In addition to Lowry and Deng, reports, often fueled by agents seeking to increase the market for their players, also linked the Heat to free-agent interest in Los Angeles Lakers forward Pau Gasol, Utah Jazz forward Marvin Williams, Dallas Mavericks guard Vince Carter, Mavericks forward Shawn Marion, Washington Wizards forward Trevor Booker, Oklahoma City Thunder forward Caron Butler and Golden State Warriors guard Steve Blake.
The Heat also reportedly expressed interest in Sacramento Kings guard Isaiah Thomas, who is a restricted free agent, with Sacramento retaining the right to match outside offers.
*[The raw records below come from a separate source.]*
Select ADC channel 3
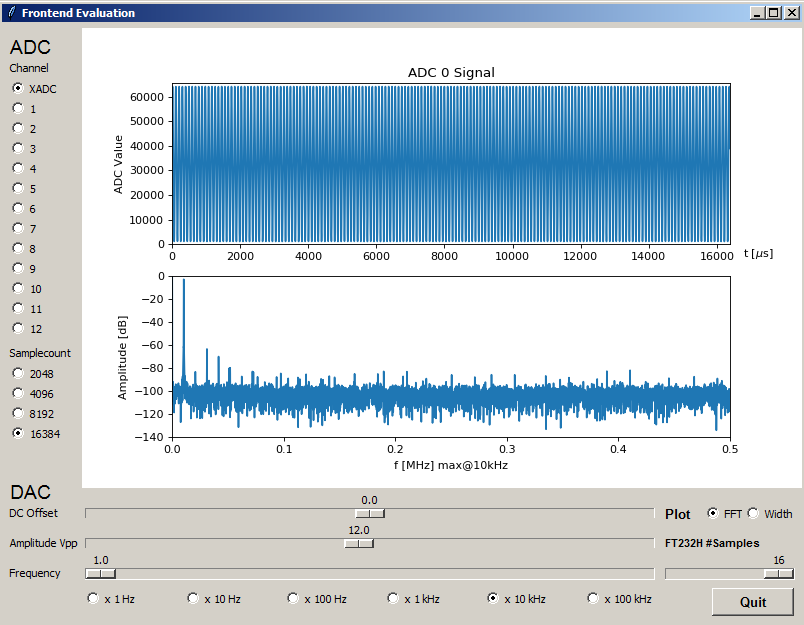[18, 148]
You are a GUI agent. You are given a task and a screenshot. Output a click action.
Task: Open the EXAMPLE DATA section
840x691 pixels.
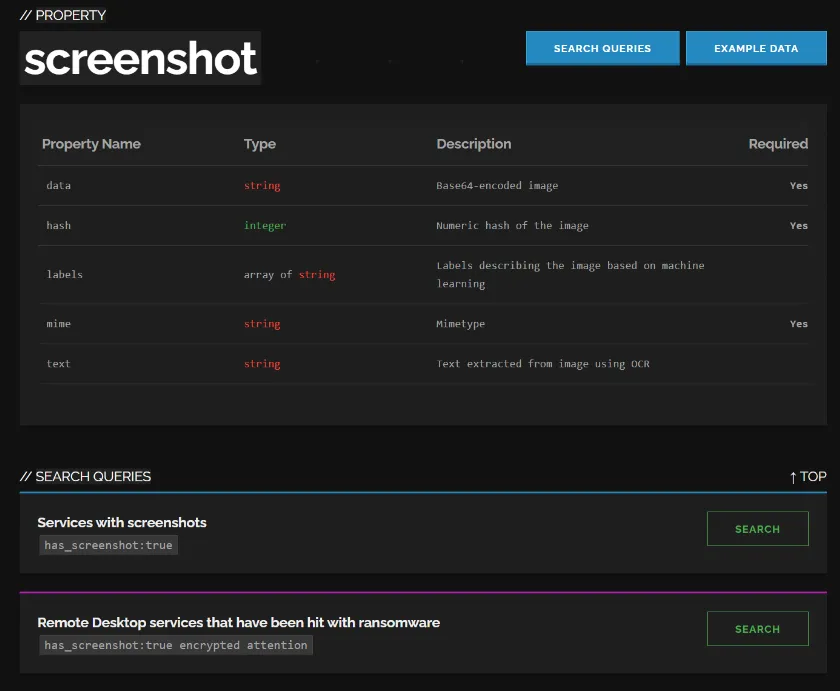[x=756, y=48]
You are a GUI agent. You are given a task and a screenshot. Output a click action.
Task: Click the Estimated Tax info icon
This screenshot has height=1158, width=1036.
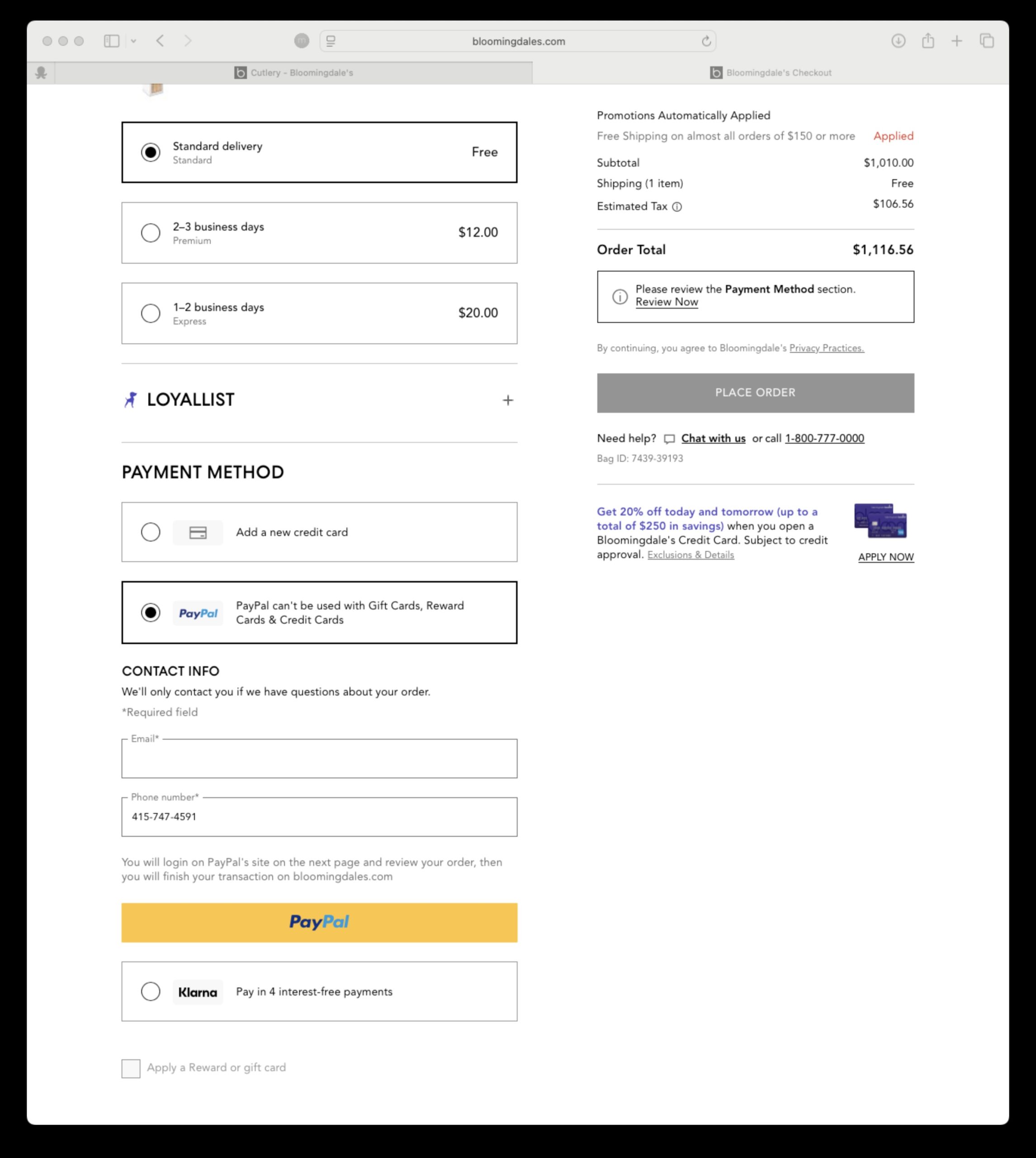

The Heat to this point have not shown up on Carmelo Anthony's itinerary, with the New York Knicks forward beginning his free-agency rounds with a Tuesday visit to the Chicago Bulls.
As for the Heat's stars, they're apparently letting Riley handle the work for them while they get away. Forward Chris Bosh is on an extended break, with a trip that features a stop in Ghana. Forward LeBron James is planning a trip to Brazil after the July 10 free-agency signing day to attend the World Cup championship game. James is then scheduled for a trip to China, indicating expectations of a swift resolution to his free agency.
Bosh, James and Heat guard Dwyane Wade met last week in Miami to discuss their free-agency approach, with an apparent sliding salary scale forwarded to Riley. Each invoked an early-termination clause in their contract to provide the Heat greater flexibility for a makeover.
None of the Heat's stars have been linked to outside visits, although the Los Angeles Lakers have made overtures to James' agent, Cleveland-based Rich Paul.
Whether the Heat are in position to offer an eight-figure starting salary for 2014-15 to a free agent -- which likely would be required with Lowry and Deng -- is in question.
With James anticipated to sign a contract that starts in the $20 million range for next season, the ultimate givebacks apparently will come from Wade and Bosh.
The Portland Oregonian on Tuesday reported Bosh has agreed on a five-year contract that starts at $11 million next season, with Wade having agreed to a four-year deal that starts at $12 million. Henry Thomas, agent for both Bosh and Wade, later denied to the Sun Sentinel such agreements with his clients.
No deals can be finalized before July 10, the first day contracts can be signed this offseason, with several league insiders questioning the extent of such givebacks from players who otherwise would have earned in excess of $20 million had they not invoked early-termination options by Monday's deadline.
Such massive concessions would leave the Heat positioned to not only meet their salary obligation to forward Udonis Haslem, but possibly also satisfy Ray Allen, Chris Andersen and others with the remaining cap space and a $2.7 million salary-cap exception that also would be available.
While a Wade salary concession has been expected, in return for a contract longer than the two years he had remaining on his previous contract, Bosh's salary could be the lynchpin in being able to augment the Heat's Big Three configuration.
Should the Heat find a trade partner for point guard Norris Cole, the lone remaining player on the roster with guaranteed money, the Heat could move into $10 million-plus in cap space, in addition to the follow-up opportunity to utilize that $2.7 million exception.
The Heat have taken an approach of subtle additions to their core in recent years, adding Shane Battier in the 2011 offseason, Allen in the 2012 offseason and Michael Beasley and Greg Oden last offseason. This, however, is the first time they have operated with the possibility of cap space since James, Wade and Bosh signed to play together in South Florida in July 2010.